Un’altra svalutazione del cambio dopo otto mesi. All’inizio di questo mese la Banca Centrale della Nigeria ha mutato i criteri di fissazione del tasso di cambio, permettendo così al naira di muoversi maggiormente in linea con i fondamentali di mercato. Ne è seguito un collasso del 40% contro il dollaro. Ma sembra che non basti, se è vero che al mercato nero la valuta emergente risulta essere ancora di quasi il 5% più debole del tasso ufficiale. In tutto questo marasma, i bond nigeriani denominati in dollari si sono prima apprezzati e nelle ultime sedute stabilizzati.

Non è poco.

Multinazionali in fuga dalla Nigeria

Ha fatto impressione l’addio di Procter & Gamble al paese africano per l’impossibilità di convertire i proventi maturati in dollari. E’ solo una delle centinaia di multinazionali che hanno deciso di lasciare la Nigeria per la carenza di valuta estera, che rende proibitive le importazioni e, quindi, la produzione. Il presidente Bola Tinubu, in carica da meno di un anno, sta cercando di risollevare le sorti di quella che fino a pochi anni fa veniva definitiva “stella d’Africa” per le sue potenzialità promettenti. L’economia da 400 miliardi di dollari è rimasta vittima di corruzione, violenze di gruppi islamisti e inefficienze statali spaventose.

Bond nigeriani ad alto rischio default

Tornando ai bond nigeriani, il loro rating è assai basso: B- per S&P e Fitch, Caa1 per Moody’s. Il rischio default è considerato altissimo. In effetti, parliamo di un paese con un debito pubblico relativamente basso (meno del 40% del PIL), ma la cui spesa per interessi assorbe quasi i tre quarti delle entrate fiscali. Queste sono ferme al 7% del PIL, una delle percentuali più basse al mondo. Da cui un deficit che continua ad attestarsi al 5%. E parliamo di un esportatore di petrolio. Ma pensate che la Nigeria non riesce ad estrarlo a sufficienza.

Appartiene all’OPEC e le è stata assegnata di recente una quota di 1,8 milioni di barili al giorno, ma si è fermata a 1,4 milioni.

Scarseggiano i dollari

Per valutare la solidità dei bond nigeriani in dollari dobbiamo, anzitutto, capire quanta valuta estera vi sia in cassa. Le riserve valutarie a gennaio sono leggermente risalite a 33,37 miliardi, ma tenete conto che una ventina sono da restituire a seguito della stipulazione di contratti derivati.
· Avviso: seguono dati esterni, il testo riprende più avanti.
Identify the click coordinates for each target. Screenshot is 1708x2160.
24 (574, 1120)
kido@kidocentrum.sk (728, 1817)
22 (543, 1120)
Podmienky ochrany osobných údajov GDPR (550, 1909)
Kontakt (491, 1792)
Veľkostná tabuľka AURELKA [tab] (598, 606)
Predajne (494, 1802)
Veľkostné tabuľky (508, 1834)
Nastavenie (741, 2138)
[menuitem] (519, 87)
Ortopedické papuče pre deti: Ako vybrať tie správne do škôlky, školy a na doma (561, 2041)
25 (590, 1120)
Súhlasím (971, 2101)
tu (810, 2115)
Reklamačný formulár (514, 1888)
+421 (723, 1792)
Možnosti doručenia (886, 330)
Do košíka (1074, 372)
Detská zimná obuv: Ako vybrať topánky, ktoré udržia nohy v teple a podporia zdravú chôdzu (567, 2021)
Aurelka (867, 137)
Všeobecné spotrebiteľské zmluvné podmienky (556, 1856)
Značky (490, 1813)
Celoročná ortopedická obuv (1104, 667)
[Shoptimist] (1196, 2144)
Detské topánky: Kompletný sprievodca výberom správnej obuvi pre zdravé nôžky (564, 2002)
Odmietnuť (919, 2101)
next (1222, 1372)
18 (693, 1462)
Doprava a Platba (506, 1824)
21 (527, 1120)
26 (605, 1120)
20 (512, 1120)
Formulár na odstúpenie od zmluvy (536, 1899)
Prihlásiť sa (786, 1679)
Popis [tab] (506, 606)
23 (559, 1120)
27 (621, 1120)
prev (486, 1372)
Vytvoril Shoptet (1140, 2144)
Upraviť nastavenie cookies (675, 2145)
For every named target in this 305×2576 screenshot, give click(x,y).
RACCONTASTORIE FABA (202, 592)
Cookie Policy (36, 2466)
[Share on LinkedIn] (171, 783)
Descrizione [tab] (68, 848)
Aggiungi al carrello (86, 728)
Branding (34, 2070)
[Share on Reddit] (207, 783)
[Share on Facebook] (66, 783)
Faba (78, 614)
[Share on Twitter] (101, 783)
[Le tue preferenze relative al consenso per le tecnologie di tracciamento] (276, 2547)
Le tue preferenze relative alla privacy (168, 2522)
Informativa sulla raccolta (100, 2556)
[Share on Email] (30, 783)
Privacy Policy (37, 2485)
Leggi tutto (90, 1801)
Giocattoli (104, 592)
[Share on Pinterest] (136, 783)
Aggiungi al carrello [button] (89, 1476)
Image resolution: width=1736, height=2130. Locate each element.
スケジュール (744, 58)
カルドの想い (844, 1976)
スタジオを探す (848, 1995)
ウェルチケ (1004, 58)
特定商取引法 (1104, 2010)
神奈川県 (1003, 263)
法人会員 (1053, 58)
E il debito estero del settore pubblico ammonta a circa 42 miliardi, di cui quasi un quarto a breve termine. Per fortuna la bilancia commerciale è in attivo, così come le partite correnti (inclusive dei movimenti finanziari) tendono al sostanziale pareggio.

Questo significa che le relazioni con il resto del mondo per il momento non impatterebbero negativamente sulle riserve. Ma c’è da dire che la banca centrale da anni limita le importazioni di beni all’osso. D’altra parte, la loro graduale rimozione si sta accompagnando alla drastica svalutazione di questi mesi, che a sua volta dovrebbe rendere più onerose le importazioni e favorire così la produzione domestica. Processi non immediati, anche perché i produttori esteri non vogliono attendere di vedere i risultati.

Ecco i rendimenti dei bond nigeriani

I bond nigeriani in dollari con scadenza 28 novembre 2027 e cedola 6,50% (ISIN: XS1717011982) sono risaliti a quasi 91 centesimi dagli 81 di ottobre. Offrono un rendimento lordo superiore al 9,65%. La scadenza 16 febbraio 2032, della durata residua di otto anni e con cedola 7,875% (ISIN: XS1566179039), si acquista per 88 centesimi dai 74,50 di ottobre e rende il 10,37%. E andando sul tratto più lungo della curva, troviamo la scadenza del 23 febbraio 2038 con cedola 7,696% (ISIN: XS1777972941) a meno di 80 centesimi rende il 10,80%. Ad ottobre scambiava a meno di 65.

Ci troviamo dinnanzi a rendimenti circa tripli rispetto ai nostri titoli di stato. Rischio di cambio a parte, qui il problema è dettato dalla carenza di valuta con cui il governo dovrebbe fronteggiare i pagamenti dei bond nigeriani nei prossimi mesi e anni.

La svalutazione da sé non basta, se poi non si trovano i modi per rilanciare la produzione domestica. Ad oggi, l’ormai ex “stella d’Africa” ha legato eccessivamente le sue sorti al petrolio, non essendo stata neppure in grado di approfittare delle fasi positive per le quotazioni internazionali.